# What the task requires:
Copy the lines running from the one that contains "This screenshot has width=825, height=727." to the end of the entries below, exactly and with no pictures.

___ Data section ___

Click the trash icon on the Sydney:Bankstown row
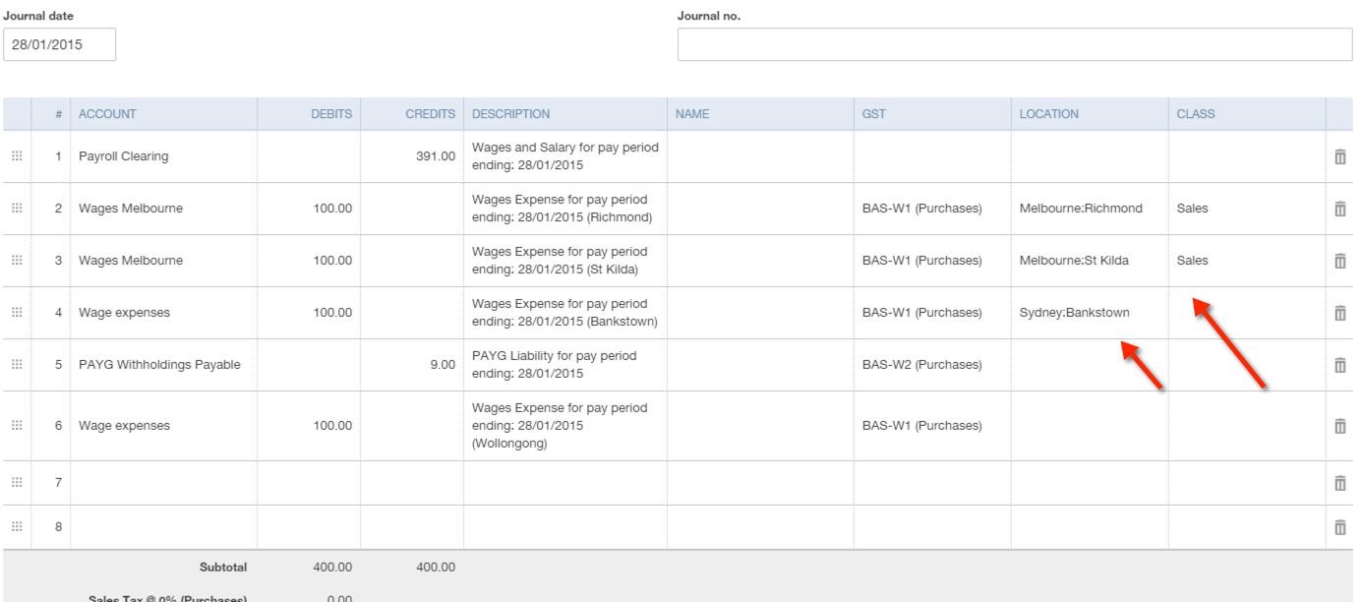1363x602 pixels. pos(1340,312)
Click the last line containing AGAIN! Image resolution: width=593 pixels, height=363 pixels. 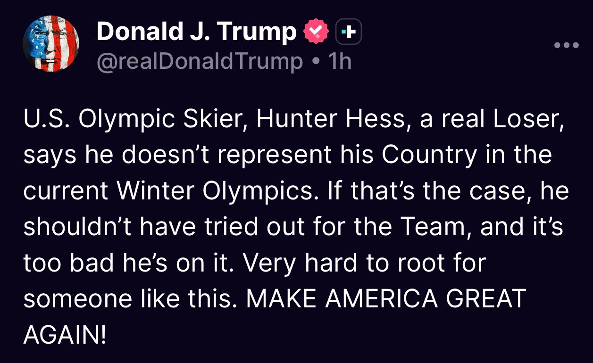click(64, 334)
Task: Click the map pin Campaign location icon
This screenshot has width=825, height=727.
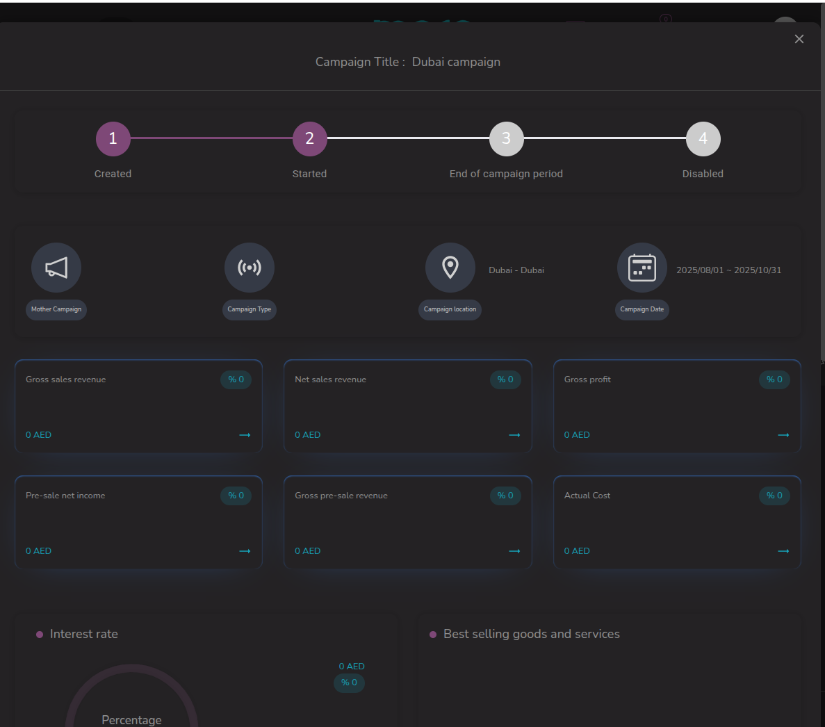Action: click(x=450, y=268)
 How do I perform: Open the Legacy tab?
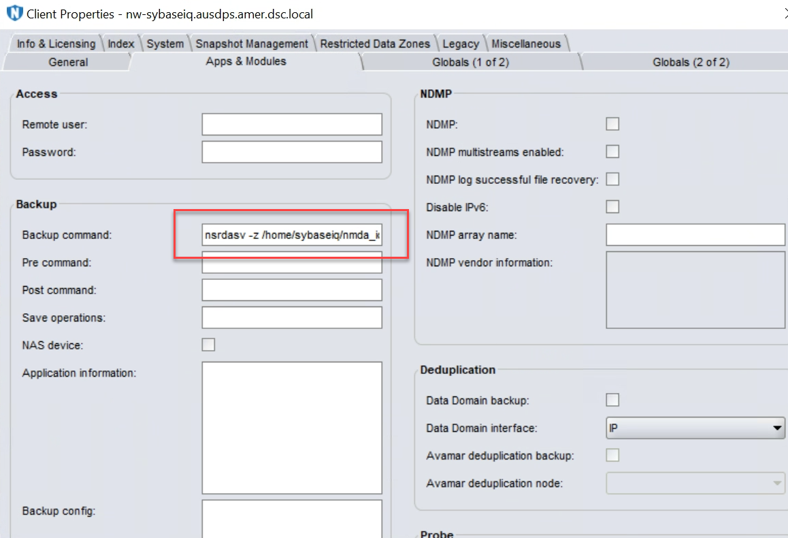click(461, 43)
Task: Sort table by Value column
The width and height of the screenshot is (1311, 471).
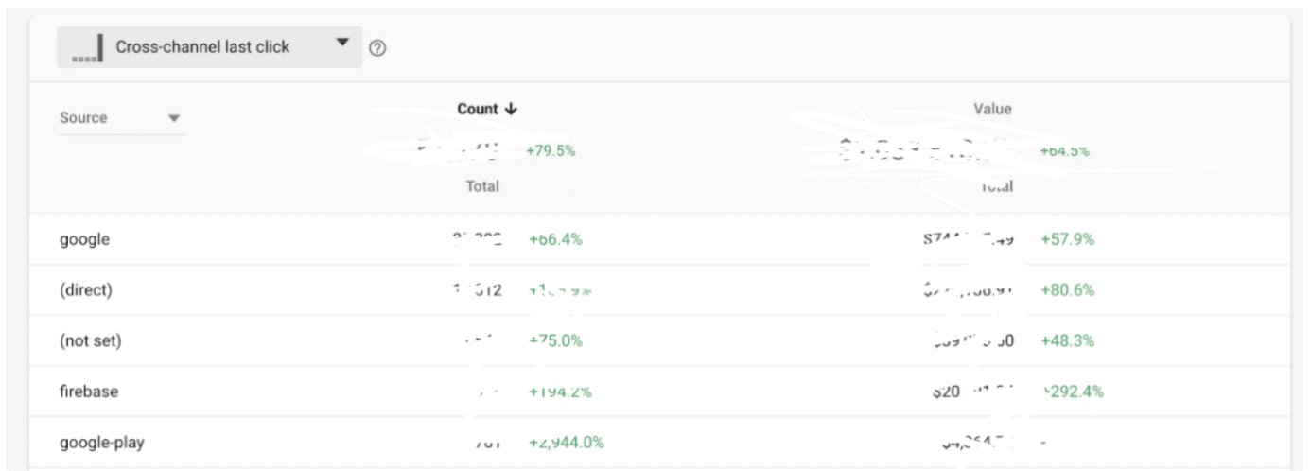Action: 993,110
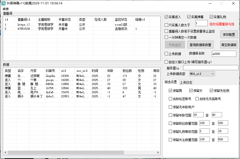The width and height of the screenshot is (240, 159).
Task: Uncheck the 采集弹幕 option
Action: click(189, 17)
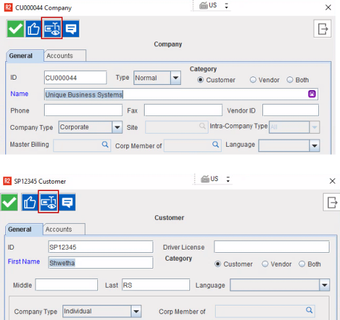Expand the Type dropdown showing Normal
340x320 pixels.
coord(176,78)
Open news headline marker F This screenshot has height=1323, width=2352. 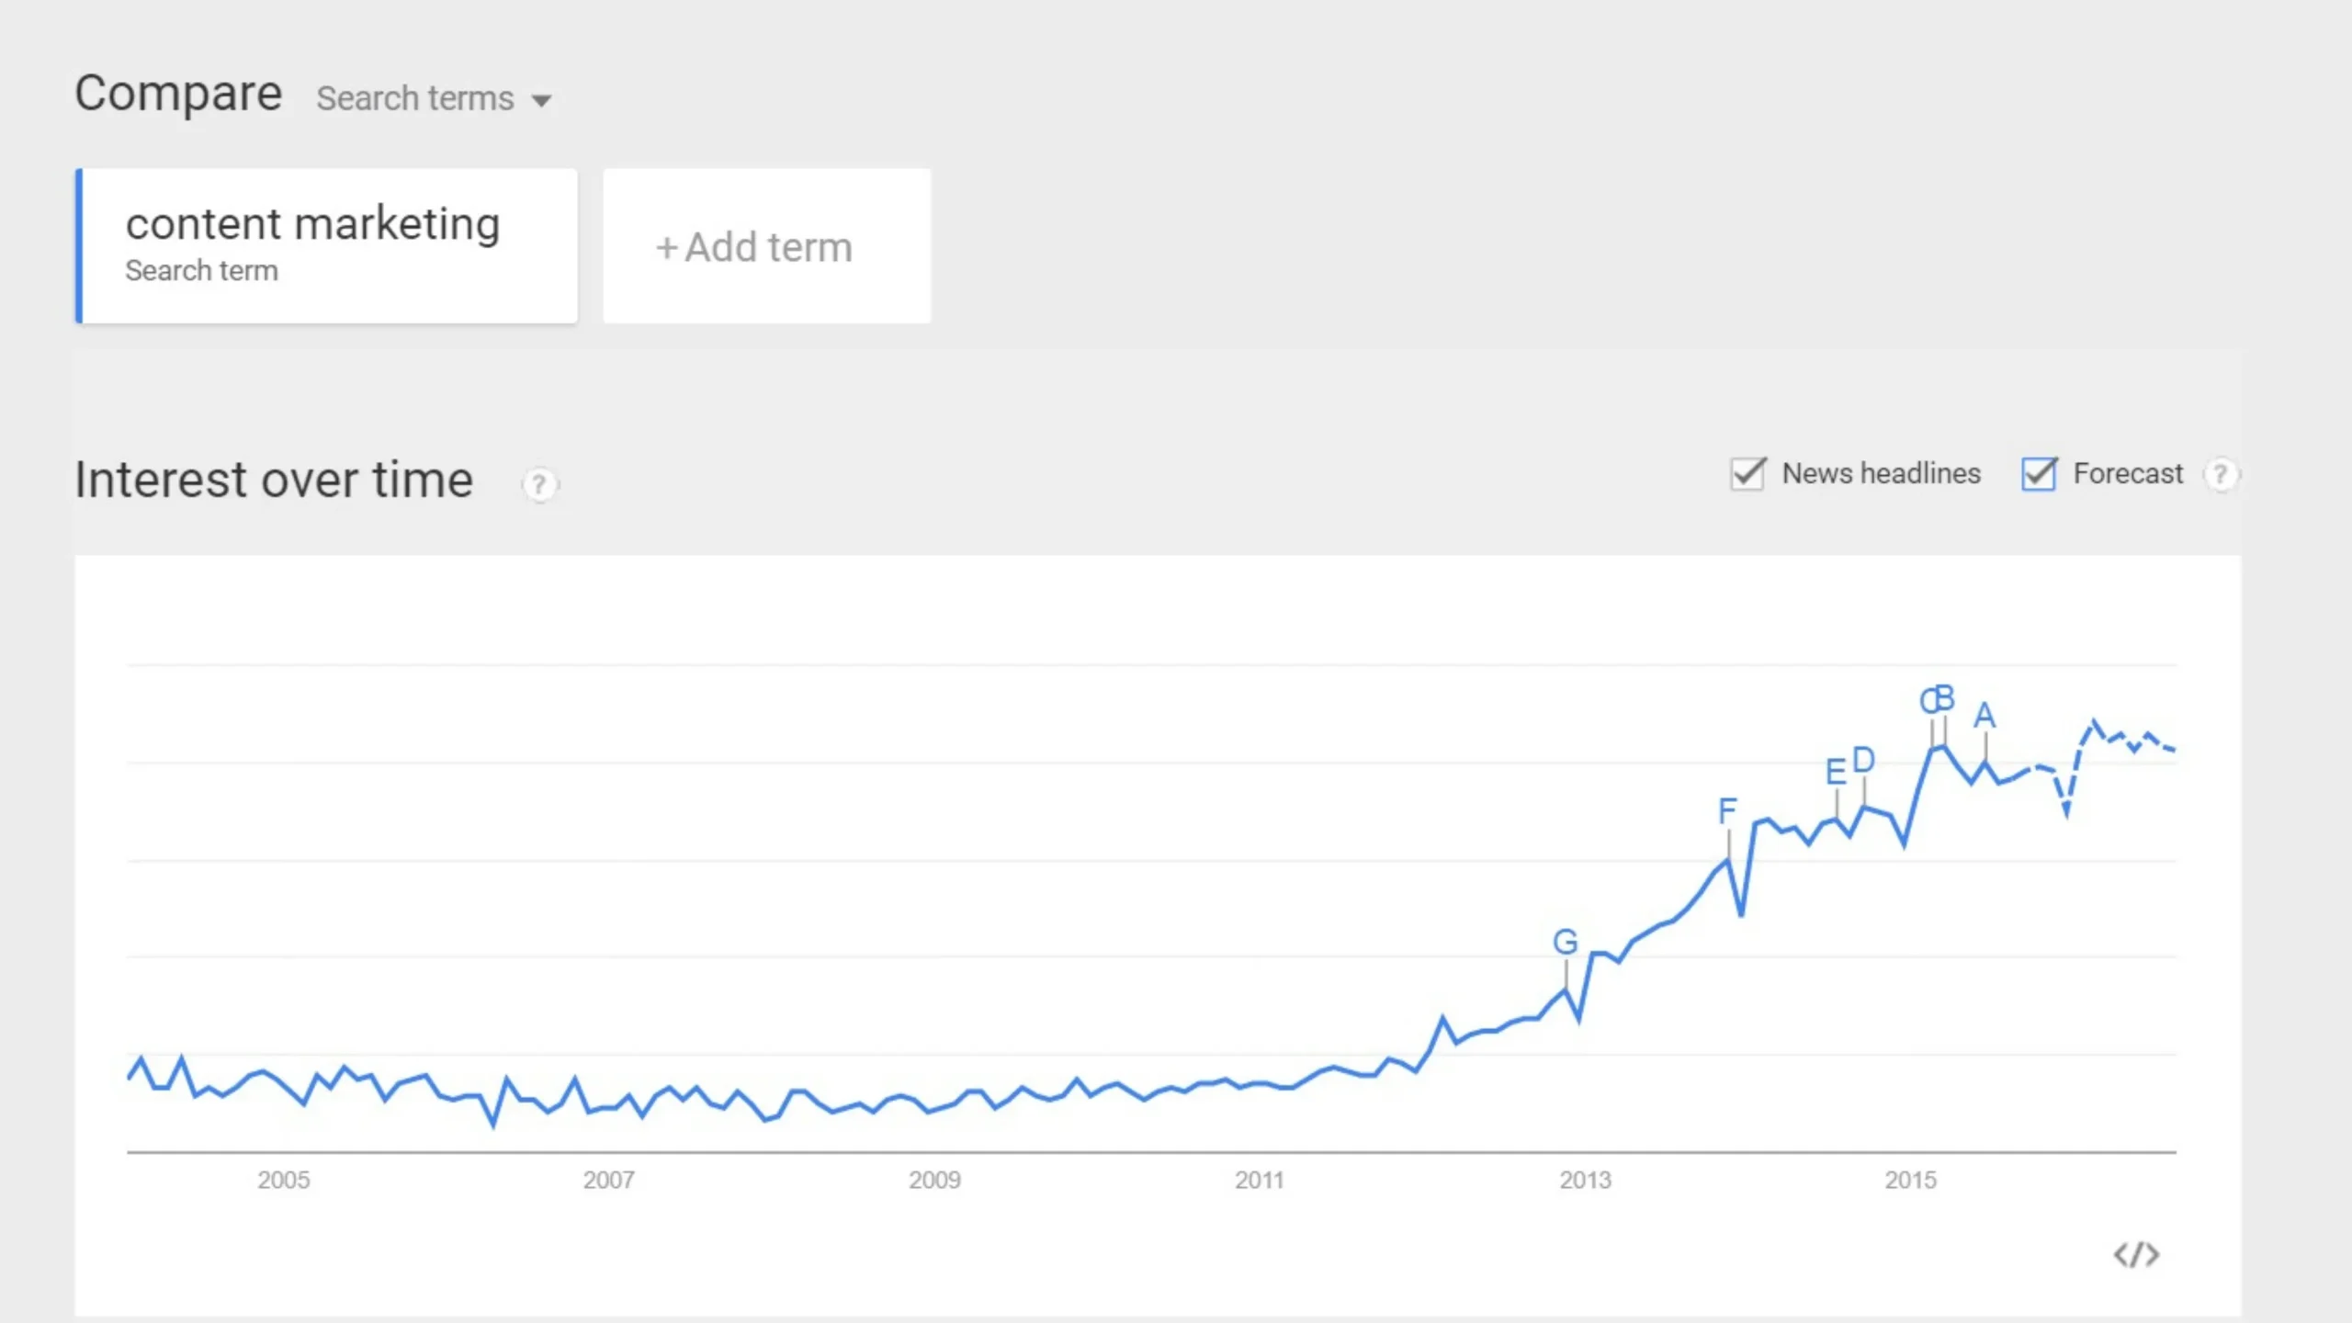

___

# Solution:
This screenshot has width=825, height=727.
Action: click(x=450, y=268)
 How do I perform: Open the Legacy tab?
click(461, 43)
Task: Sort table by Value column
The width and height of the screenshot is (1311, 471).
Action: 993,110
The width and height of the screenshot is (240, 159).
Task: Uncheck the 采集弹幕 option
Action: click(189, 17)
Expand the Type dropdown showing Normal
340x320 pixels.
coord(176,78)
Open news headline marker F This screenshot has height=1323, width=2352. 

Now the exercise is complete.